■ Source ■

The appellants in this case are the minor children of James I. Packard, and Sarah Packard, his wife. The father, James I. Packard, on and prior to February 9, 1898, was in the employ of the Chicago, Rock Island and Pacific Railway Company, hereafter called the Rock Island Company, as a freight switchman and brakeman in Kansas City. His duties, in this employment, as alleged in the plaintiffs’ petition, were to work on the top of freight cars, setting brakes, coupling and cutting out cars, and generally to perform the duties of a switchman in handling the' local freight business of the Rock Island Company. This, the petition alleges, was the duty he owed to his-employer, the Rock Island Company, and from the petition it further appears by affirmative allegation that it was also his duty to his employer, from time to time,' to accompany Rock Island transfer trains, with other *425Rock Island employees and Rock Island switch, engines, to the yards of the defendant, The Hannibal & St. Joseph Railroad Company, herein called the Hannibal Company, in said city, and there deliver the cars upon the tracks of the Hannibal Company.
While engaged in this work on February 9, 1898, James I. Packard received injuries which resulted in his death on February 12, 1898, in Kansas City, Missouri, leaving these appellants as his minor children, and Sarah Packard, their next friend in this action, as his widow.
On August 11, 1898, one day prior to the expiration of the first period of six months after his death, his widow, Sarah Packard, elected to accept the benefits given by Revised Statutes 1899, section 2864, and brought her action to recover the statutory penalty of $5,000 in the Jackson circuit court, against the Rock Island Company which action in due time was removed to the United States circuit court for the western division of the western district of Missouri, and was thereafter on December 12th, 1899, duly tried on the pleadings and evidence before a jury, and resulted in a verdict for the defendant, the Rock Island Company, at the direction of the court.
The answer filed by the Rock Island Company in that action raised several defenses and it is not apparent from the record now before the court upon which of the issues thus raised the learned federal court directed the verdict. But it is sufficient to say the record shows that the case was fully heard and tried upon the merits, resulting in a judicial finding against the plaintiff, Sarah Packard.

■ Instructions ■
a) Reproduce the passage of the court opinion starting at "The answer filed" and ending at "plaintiff, Sarah Packard.".
b) Translate this sentence from the court opinion into Spanish: "While engaged in this work on February 9, 1898, James I. Packard received injuries which resulted in his death on February 12, 1898, in Kansas City, Missouri, leaving these appellants as his minor children, and Sarah Packard, their next friend in this action, as his widow."
Answer from the court opinion alone.

■ Supplied information ■
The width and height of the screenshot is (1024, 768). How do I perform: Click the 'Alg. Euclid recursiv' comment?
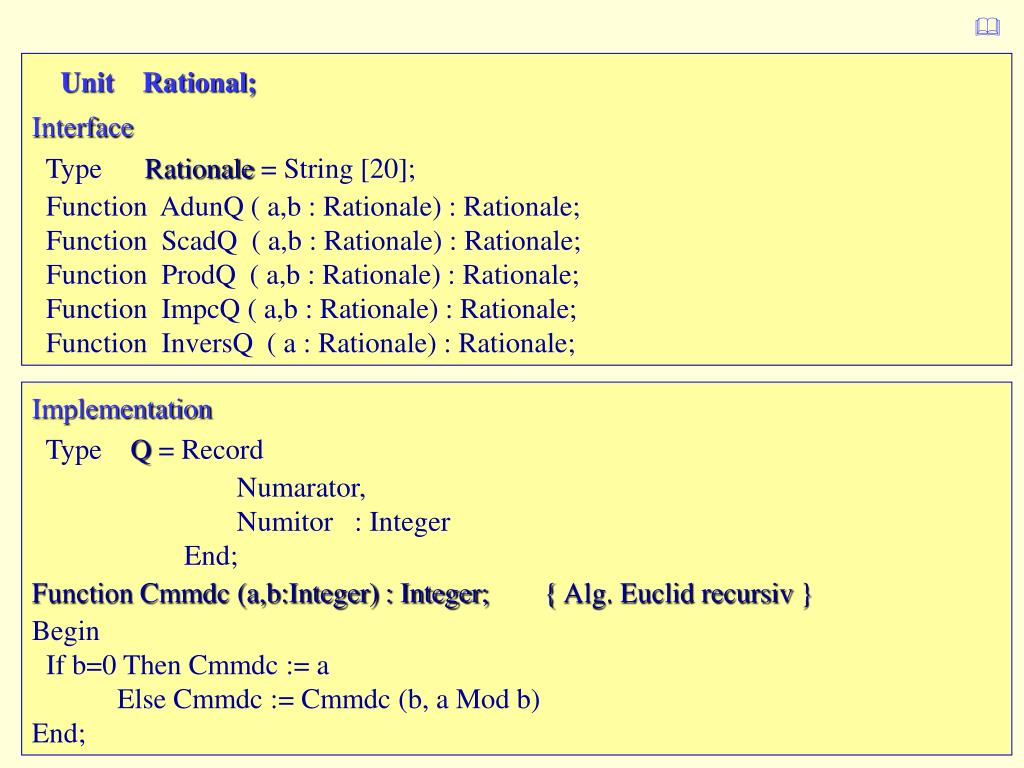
==
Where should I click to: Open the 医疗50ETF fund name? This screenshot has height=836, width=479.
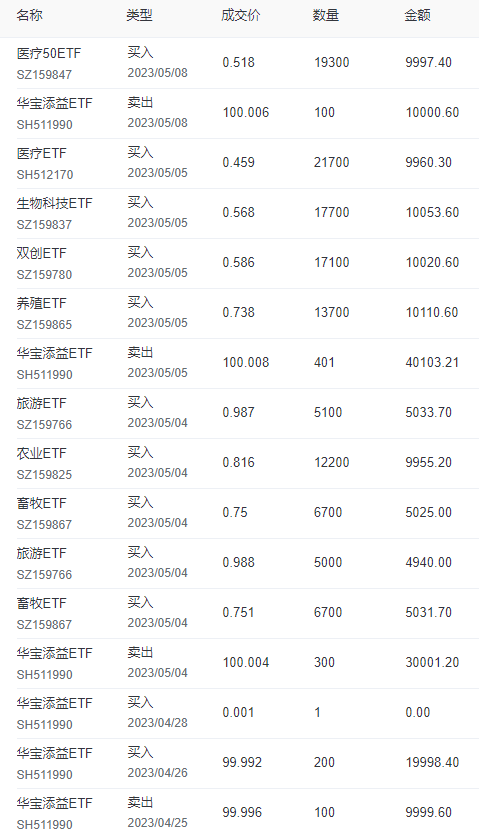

■ The replies ■
a)
The answer filed by the Rock Island Company in that action raised several defenses and it is not apparent from the record now before the court upon which of the issues thus raised the learned federal court directed the verdict. But it is sufficient to say the record shows that the case was fully heard and tried upon the merits, resulting in a judicial finding against the plaintiff, Sarah Packard.

b) Mientras realizaba este trabajo el 9 de febrero de 1898, James I. Packard sufrió lesiones que le causaron la muerte el 12 de febrero de 1898, en Kansas City, Misuri, dejando a estos apelantes como sus hijos menores de edad, y a Sarah Packard, su representante procesal en esta acción, como su viuda.